When you share with your partner, tell them how you feel and what they can do to help you feel safer. Rather than trying to convince them to share your view, or to prove that they’re either irresponsible or paranoid, try speaking from the heart. This isn’t as easy as it sounds, and you may need to remind yourself to circle back a few times to what you’re actually feeling, reminding yourself that thoughts, interpretations, and opinions are often ways we avoid connecting with our feelings.
For example, expressing your feelings about COVID-19 might sound like: “I’ve been feeling vulnerable, scared, angry, and sad. I want to do what I can to stay safe and keep others safe from this disease. I need your help because I want to stay connected to you. It would help me if you’d consider adjusting certain behaviors.” This is very different from saying, “I can’t believe you’re still going on that trip, how idiotic can you get!” or “You were always obsessive-compulsive about germs, I’m used to this with you!”

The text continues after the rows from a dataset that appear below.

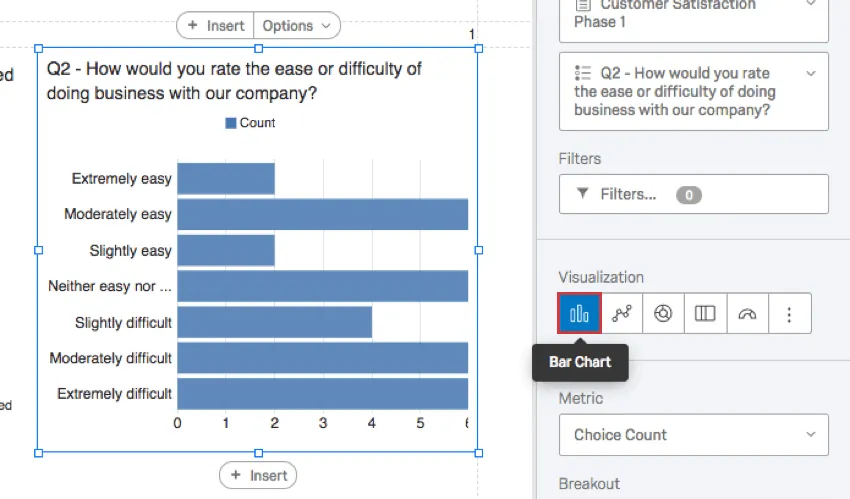Click the plus icon on top Insert
The height and width of the screenshot is (499, 850).
(193, 26)
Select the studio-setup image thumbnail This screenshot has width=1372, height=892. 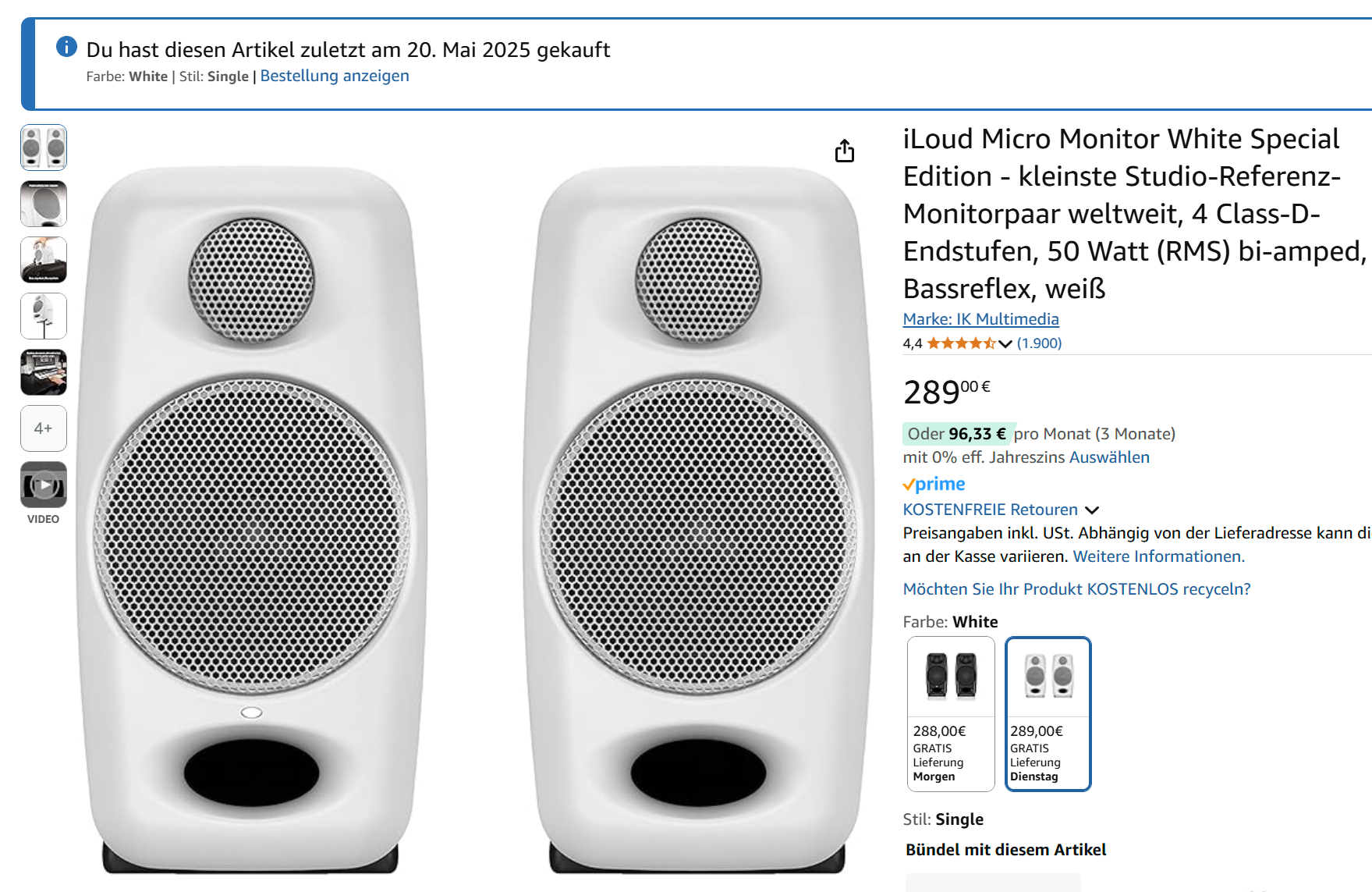click(x=43, y=372)

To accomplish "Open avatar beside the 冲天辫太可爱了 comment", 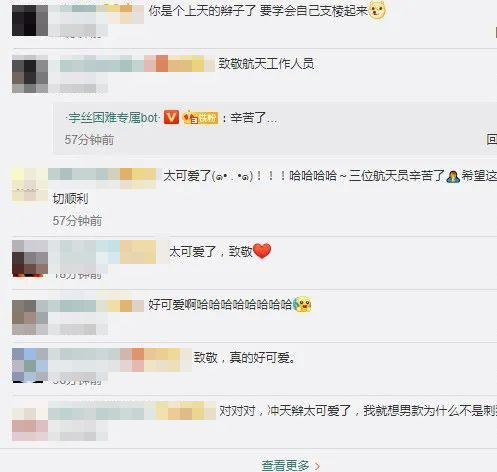I will coord(30,423).
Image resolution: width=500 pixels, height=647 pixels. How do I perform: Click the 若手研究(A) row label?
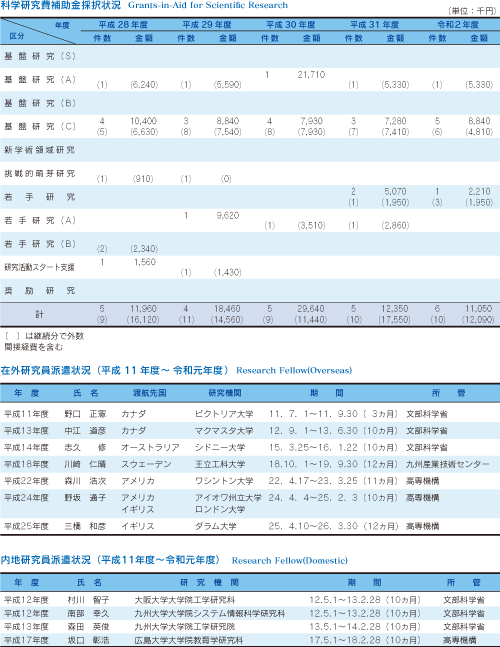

In Relating Revolution, Kris and Meenal Kelkar advise partners to “speak from the heart; speak leanly; speak spontaneously in an unrehearsed manner; and listen with an open heart.” Keep this in mind when you sit down to have any important or difficult discussion.
4. Keep talking about it.
Don’t give up on your partner if your first, second, or third coronavirus conversation doesn’t instantly result in a change in their behavior—in a reduction of the number of times they touch their face throughout the day or a greater consciousness in the number of people they’re physically close to. It may take time for this reality—and for your words—to sink in. Circle back and have another conversation using these tips a different day.

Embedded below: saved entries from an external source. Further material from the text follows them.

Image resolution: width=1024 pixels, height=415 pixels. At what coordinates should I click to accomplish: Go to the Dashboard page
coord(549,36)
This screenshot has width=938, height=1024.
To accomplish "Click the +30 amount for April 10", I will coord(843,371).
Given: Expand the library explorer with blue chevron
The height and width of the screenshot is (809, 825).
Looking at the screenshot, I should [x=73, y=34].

Having honest, vulnerable conversations in which you and your partner focus on one another and share your emotional truth, fears, and needs will likely help you understand each other better. Even if you don’t see eye to eye on the virus, the level of risk it presents to you and others, or how best to protect yourselves, sharing openly will likely help you both feel less “alone.” This in itself is a protection against mental distress. Sharing how we handle unsettling emotions, navigating daily upheavals and uncertainties, and reshuffling our professional lives has the potential to create intimacy—even when doing so is uncomfortable or difficult for us.
Drawing the line.
In some cases, no matter how often you use “soft startups” or create the conditions for heartfelt conversations, or ask your partner noncoercively and directly for support and collaboration in the interests of both your and others’ health, your partner may not change. They may continue to go to bars, refuse to wash their hands, sneeze without covering their mouth, disregard important requests you’ve made, rationalize and deny the dangers, or flout safety issues.

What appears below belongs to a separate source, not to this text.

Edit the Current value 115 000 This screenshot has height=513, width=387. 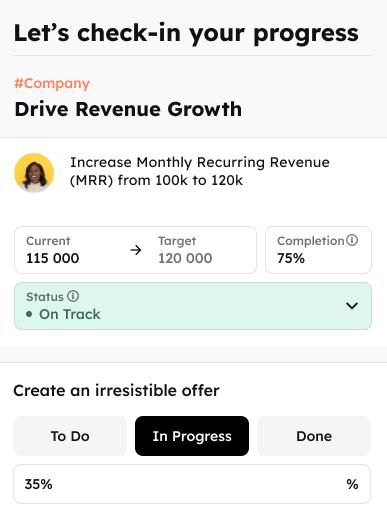point(53,258)
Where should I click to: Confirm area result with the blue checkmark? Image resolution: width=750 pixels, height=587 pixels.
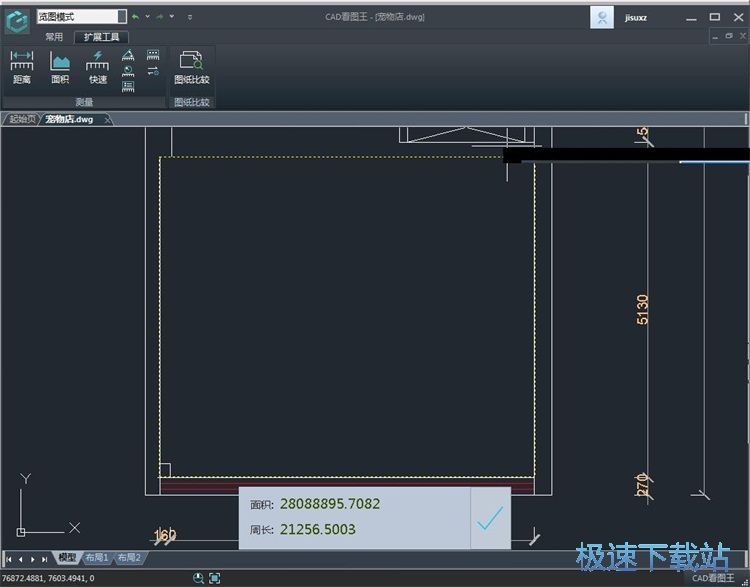coord(489,518)
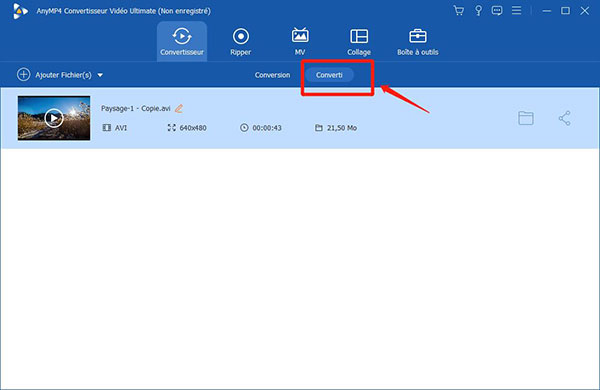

If this is the case with your partner around the issue of COVID-19, chances are, you’ve already had some challenges with lack of communication in the past, collaborating as a couple, accepting each other’s influence gracefully, and being interdependent in a way that allows you to feel secure and safe. It may just be that this new, high-stakes issue—where your and other people’s health (and for some, even their life) is at risk—has brought a hidden “relationship deal-breaker” to the surface.
If this is the case with you and your partner, perhaps it’s time to seriously look at your shared values. Does your partner value freedom and autonomy at the expense of safety and collaboration? Talk with them about your values, and ask them to share theirs. Try to understand their values, and help them understand yours.
If your partner is unable to integrate your value of safety and responsible action in a time of global crisis into their value system and do their part to reduce the risk of catching or carrying the virus, you may need to consider the possibility that COVID-19 is unmasking an irreconcilable difference between you. This difference would likely have surfaced sooner or later. How you choose to handle this reality—which may not be an easy choice to make—becomes less of an issue with your partner and more of a matter of how you let go of a relationship that isn’t serving you so you can take care of yourself.